Ritson memiliki ayat membuat dirinya menjadi semangat yaitu Roma 12:12 “Bersukacitalah dalam pengharapan, sabarlah dalam kesesakan dan bertekunlah dalam doa!” .


Hisar Simanjuntak (Media K3R) bersama Ritson Manyonyo.
Sarjana Theologi diselesaikan di STT Agape th 2001, dan saat ini sedang menyelesaikan perkuliahan di tingkat S2 di STT Jeffrey, Jatinegara dengan fokus manajemen (tata kelola) dan leadership (kepemimpinan).  Dia menekankan pentingnya penerapan ilmu ini di dalam mengelola panti. Seringkali panti bermasalah karena dirinya sendiri, di lingkungan dimana pantinya berada adalah komunitas yang fanatic untuk itu harus diterapkan Theology contextual yang berarti harus menyesuaikan dengan kondisi setempat. Contohnya dalam perayaan agama muslim mereka ikut bernyanyi di Mesjid, Lebaran ikut berbagi dan memberikan kurban (ikut memotong kambing). Dengan demikian masyarakat sekitar ikut membantu dan jika suatu saat ada anggota panti yang tidak dapat pulang mereka mengantarkannya ke panti.
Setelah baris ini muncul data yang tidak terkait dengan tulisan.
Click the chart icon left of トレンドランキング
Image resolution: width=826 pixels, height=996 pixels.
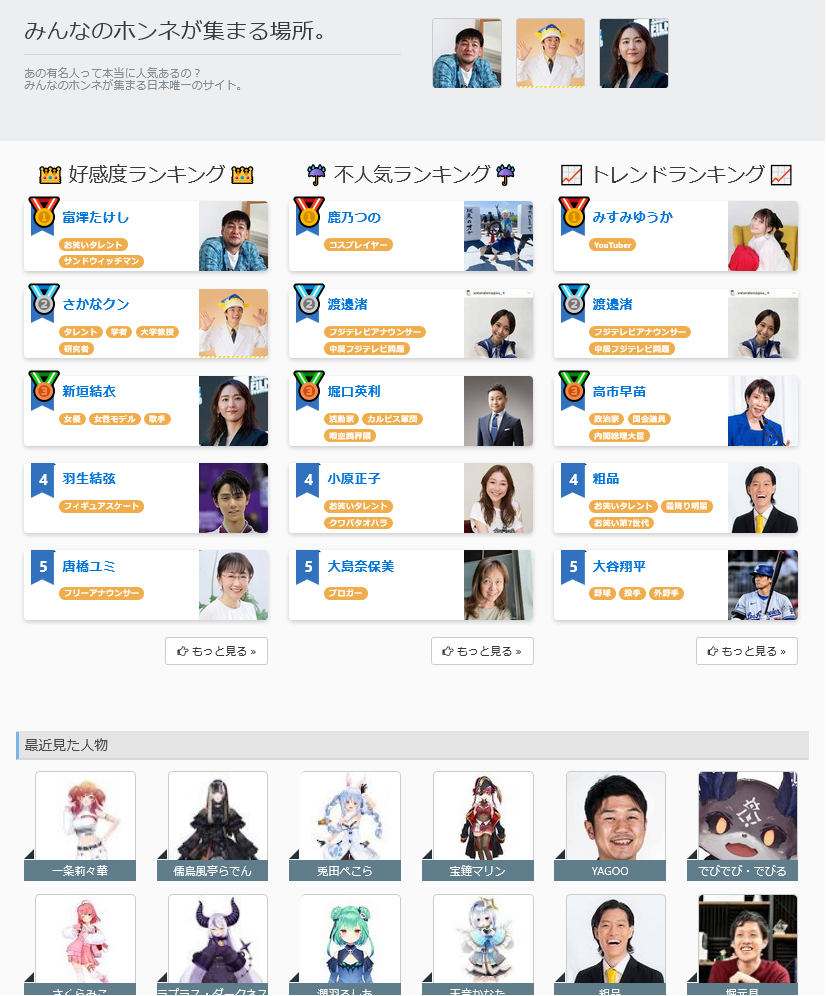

Agar apa yang tertulis di Yoh. 9:3-9 terjadi maka kita tidak boleh passif tetapi harus aktif melakukan pekerjaan seperti yang Tuhan kehendaki. Buta hanyalah instrument bukan prinsip. Buta tidak membatasi kita untuk melakukan kehendak Allah. Disamping mengelola panti Ritson juga sering menyampaikan kotbah diberbagai tempat.

Kerinduannya didalam mendirikan panti agar menghilangkan persepsi bahwa orang buta itu bisanya jadi tukang pijat atau peminta-minta. Panti yang dihuni 41 orang ini mempekerjakan 16 orang  yang dapat melihat dengan semangat untuk melayani dengan sukarela mendapatkan persembahan kasih. Anak yang didik di tempat ini mendapatkan subsidi silang, beberapa dapat membayar penuh dan 70% adalah gratis. Mengenai dana tidak pernah dikeluhkan dan Tuhan selalu cukupkan pas. Tidak pernah meminta dana dengan proposal tetapi selalu berusaha dengan kemampuan sendiri termasuk diantaranya adalah membuat CD/DVD pujian yang dipersembah anak-anak didiknya, dan lain-lain.

Berbagai prestasi diraih anak-anak didik di Panti Elsafan.
Elsafan, melalui anak-anak pantinya meraih prestasi dalam berbagai kesempatan diataranya bulan April ini baru saja meraih juara 1 menyanyi di tingkat SD seJakarta Timur melalui Melan Damanik (13) asal Medan, juara 1 menyanyi di tingkat SMP seJakarta Timur oleh Yohannes (18) asal Kalimantan, dan juga juara baca puisi oleh Kastin. Aldin meraih Juara 5 Saxophone tingkat Nasional.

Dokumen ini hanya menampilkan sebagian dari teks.